Tunisie: Daesh s'invite dans la campagne

Dans cette vidéo, un jihadiste qui s'identifie comme Abou Mouqatel a revendiqué l'assassinat de Chokri Belaïd et Mohamed Brahmi. - al-Itisaam Media Foundation - AFP
"Oui tyrans, c'est nous qui avons tué Chokri Belaïd et Mohamed Brahmi", dit dans la vidéo un jihadiste qui s'identifie comme Abou Mouqatel. Le ministère tunisien de l'Intérieur y a reconnu Boubaker Hakim sur son état civil, un Franco-tunisien déjà recherché. Or, précision cocasse, ce Mouqatel ou Hakim voit dans les marxistes des "tyrans" alors que les marxistes n’ont jamais dirigé la Tunisie. Bien au contraire, ils ont fait l’objet de sévères contrôles et même de vagues de répression sous le régime de Bourguiba (1956-1987) puis de Ben Ali, renversé en 2011.
A Paris, des spécialistes ont d’ailleurs discouru ce mercredi du sujet du terrorisme, à quelques jour du scrutin en Tunisie. Dans une salle de l’Assemblée nationale, ils ont rappelé que le terrorisme était pratiquement le problème national numéro 1 dans ce pays, ex-aequo avec le chômage.
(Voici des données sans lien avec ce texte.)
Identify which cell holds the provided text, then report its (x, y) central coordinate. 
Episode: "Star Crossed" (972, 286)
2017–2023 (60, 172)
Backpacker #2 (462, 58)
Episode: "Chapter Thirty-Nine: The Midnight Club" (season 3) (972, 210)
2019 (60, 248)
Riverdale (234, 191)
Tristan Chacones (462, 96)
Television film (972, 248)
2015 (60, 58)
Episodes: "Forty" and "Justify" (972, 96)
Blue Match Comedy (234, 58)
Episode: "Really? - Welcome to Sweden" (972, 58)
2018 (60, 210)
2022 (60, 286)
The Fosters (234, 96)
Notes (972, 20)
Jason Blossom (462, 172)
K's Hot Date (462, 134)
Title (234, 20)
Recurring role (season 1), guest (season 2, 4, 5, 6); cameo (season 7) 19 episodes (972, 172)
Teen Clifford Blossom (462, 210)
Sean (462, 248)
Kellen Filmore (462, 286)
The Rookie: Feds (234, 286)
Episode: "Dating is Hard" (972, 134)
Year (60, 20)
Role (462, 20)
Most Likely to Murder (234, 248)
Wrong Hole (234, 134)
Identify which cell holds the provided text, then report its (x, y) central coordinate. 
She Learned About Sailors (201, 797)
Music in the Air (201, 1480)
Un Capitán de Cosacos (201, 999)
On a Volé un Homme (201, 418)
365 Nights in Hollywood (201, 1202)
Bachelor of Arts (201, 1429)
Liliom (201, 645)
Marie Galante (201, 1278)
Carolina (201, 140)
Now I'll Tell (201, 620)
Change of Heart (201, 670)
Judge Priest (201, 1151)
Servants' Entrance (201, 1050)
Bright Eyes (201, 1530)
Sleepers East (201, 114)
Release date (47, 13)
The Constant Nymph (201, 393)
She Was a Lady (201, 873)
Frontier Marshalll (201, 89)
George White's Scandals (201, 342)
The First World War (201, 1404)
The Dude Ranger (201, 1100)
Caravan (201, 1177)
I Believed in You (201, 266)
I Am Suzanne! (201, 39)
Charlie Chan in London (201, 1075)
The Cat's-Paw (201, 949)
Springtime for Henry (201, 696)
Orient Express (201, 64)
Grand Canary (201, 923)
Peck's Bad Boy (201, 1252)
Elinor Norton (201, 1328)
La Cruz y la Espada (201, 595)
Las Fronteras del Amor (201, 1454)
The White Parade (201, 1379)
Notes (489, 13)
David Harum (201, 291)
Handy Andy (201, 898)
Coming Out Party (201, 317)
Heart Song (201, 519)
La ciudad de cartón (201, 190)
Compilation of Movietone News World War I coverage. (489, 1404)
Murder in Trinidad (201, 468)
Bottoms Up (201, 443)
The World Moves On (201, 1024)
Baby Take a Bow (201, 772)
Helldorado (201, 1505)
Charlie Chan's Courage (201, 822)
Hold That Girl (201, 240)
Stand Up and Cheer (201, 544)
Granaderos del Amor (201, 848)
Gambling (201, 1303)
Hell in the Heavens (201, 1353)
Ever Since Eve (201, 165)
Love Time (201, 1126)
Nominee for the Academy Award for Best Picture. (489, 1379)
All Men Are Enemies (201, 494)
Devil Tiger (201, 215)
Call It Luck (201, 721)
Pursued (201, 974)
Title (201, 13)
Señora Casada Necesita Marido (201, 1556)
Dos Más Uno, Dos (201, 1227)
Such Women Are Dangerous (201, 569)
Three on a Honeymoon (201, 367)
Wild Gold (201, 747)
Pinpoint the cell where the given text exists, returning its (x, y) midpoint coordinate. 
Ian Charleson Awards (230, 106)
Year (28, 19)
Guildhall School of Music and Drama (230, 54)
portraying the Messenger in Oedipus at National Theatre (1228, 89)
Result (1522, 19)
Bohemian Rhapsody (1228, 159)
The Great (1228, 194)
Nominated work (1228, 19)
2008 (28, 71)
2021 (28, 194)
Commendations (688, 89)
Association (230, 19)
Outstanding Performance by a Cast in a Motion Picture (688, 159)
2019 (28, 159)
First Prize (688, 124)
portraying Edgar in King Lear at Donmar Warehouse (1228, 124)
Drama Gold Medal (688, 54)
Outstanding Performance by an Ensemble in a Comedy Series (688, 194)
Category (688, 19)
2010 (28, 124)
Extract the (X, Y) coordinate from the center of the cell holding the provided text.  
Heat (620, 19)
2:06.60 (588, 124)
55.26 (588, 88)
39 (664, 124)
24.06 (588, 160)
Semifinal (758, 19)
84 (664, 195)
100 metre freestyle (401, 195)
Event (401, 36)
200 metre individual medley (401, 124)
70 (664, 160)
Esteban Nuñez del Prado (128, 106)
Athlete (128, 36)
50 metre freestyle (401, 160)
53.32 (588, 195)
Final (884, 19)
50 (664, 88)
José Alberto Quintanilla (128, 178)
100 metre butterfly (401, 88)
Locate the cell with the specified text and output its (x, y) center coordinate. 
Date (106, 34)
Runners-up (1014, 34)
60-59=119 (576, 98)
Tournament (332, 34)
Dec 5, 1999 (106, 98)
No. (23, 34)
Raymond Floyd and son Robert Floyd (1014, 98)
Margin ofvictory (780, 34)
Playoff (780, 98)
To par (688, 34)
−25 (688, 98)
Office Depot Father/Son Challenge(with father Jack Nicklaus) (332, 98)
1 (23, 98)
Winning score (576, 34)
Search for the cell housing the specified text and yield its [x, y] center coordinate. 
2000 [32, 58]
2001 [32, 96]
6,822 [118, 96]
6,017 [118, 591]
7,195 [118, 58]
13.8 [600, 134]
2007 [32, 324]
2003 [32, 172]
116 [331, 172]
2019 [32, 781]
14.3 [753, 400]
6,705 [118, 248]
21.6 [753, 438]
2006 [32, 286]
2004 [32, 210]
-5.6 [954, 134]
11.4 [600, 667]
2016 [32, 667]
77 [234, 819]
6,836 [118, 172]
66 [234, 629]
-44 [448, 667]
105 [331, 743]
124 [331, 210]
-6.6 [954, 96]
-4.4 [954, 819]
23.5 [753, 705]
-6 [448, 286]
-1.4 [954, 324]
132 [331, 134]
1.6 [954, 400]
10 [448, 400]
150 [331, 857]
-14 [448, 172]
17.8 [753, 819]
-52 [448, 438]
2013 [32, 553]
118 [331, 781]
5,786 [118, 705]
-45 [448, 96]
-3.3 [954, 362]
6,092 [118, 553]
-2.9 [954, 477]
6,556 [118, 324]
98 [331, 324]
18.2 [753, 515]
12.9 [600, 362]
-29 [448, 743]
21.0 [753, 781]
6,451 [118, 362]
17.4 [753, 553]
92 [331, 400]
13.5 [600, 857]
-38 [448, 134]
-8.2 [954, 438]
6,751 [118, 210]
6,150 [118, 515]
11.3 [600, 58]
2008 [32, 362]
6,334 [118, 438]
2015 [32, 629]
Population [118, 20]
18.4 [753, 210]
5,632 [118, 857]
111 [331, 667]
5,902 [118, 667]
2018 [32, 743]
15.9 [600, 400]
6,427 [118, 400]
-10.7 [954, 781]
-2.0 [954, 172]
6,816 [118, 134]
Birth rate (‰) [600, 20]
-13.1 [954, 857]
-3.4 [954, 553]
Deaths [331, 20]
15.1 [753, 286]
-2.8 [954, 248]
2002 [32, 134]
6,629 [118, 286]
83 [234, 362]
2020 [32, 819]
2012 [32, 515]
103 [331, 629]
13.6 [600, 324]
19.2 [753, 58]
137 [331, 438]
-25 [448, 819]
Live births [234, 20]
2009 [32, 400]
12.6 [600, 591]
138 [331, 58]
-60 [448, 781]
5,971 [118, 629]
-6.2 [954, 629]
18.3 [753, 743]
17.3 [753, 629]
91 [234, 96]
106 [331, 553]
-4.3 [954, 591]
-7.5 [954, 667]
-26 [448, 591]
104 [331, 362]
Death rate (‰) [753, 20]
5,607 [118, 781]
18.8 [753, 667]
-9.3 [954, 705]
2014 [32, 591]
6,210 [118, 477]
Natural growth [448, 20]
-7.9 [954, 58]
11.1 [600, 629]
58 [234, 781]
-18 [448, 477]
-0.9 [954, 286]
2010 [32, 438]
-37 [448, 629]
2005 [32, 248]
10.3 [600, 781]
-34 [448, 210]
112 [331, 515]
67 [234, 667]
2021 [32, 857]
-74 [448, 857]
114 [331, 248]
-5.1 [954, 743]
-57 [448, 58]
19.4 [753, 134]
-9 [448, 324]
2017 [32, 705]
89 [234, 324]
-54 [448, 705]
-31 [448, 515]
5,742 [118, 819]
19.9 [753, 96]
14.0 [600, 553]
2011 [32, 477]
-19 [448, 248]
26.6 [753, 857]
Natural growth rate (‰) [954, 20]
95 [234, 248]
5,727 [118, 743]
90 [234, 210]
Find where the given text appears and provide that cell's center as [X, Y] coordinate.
Parfois même, le terrorisme islamiste passait devant le chômage dans la vision de la demi-douzaine de Tunisiens invités à s'exprimer!
La crainte de la contagion jihadiste
Prenons les deux intervenants les plus à gauche:
Abderrazak Hammami, secrétaire général du Parti du Travail Patriotique et Démocratique, de tendance communiste et - fait rarissime dans le monde arabe - disposant d’une quinzaine d’élus au Parlement, proche des deux militants assassinés par Daesh, note que des organisations politiques œuvrant à ciel ouvert ne cachent pas leurs proximités avec Ansar al Charia, avec Daesh et avec al-Qaïda! Les liens entre groupes terroristes tunisiens et libyens sont patents. "La solution uniquement sociale et économique ne suffira pas, il faudra une réaction sécuritaire à la menace terroriste extérieure. Et si les groupes terroristes libyens finissent par dominer en Libye, la Tunisie sera la prochaine cible", prédit-il. Hammami fait ici allusion aux suspicions qui visent le candidat Moncef Marzouki, candidat favori des électeurs islamistes.
Prenons maintenant le point de vue d’une chercheuse et enseignante tunisienne du supérieur, de sensibilité de gauche: Badra Gaâloul, présidente du Centre international des études stratégiques, sécuritaires et militaires, à Tunis. Depuis la chute de Ben Ali, rappelle-t-elle, la Tunisie sort de quatre années de violences, d’assassinats politiques, d’apparitions de mouvements terroristes. Le président de la République, dans la nouvelle Constitution, devra définir la politique générale de défense et de sécurité. Or, Moncef Marzouki n’a pas su, selon Gaâloul, tisser des relations entre la présidence et les forces de sécurité et de police, alors que les mafias sont aux frontières avec la Libye, où sévissent tous les groupes jihadistes. En outre, on compte deux millions de Libyens en Tunisie, pour une population globale de 10 millions d'habitants, et les contacts sont faciles entre les deux pays.
En conclusion, l’apparition sur la scène de Daesh comme auteur des assassinats politiques les plus consternants de 2013 donne un nouveau souffle à ces voix tunisiennes déjà anti-islamistes. Et enfin chacun craint la contagion jihadiste libyenne, ce cadeau empoisonné du renversement de Kadhafi.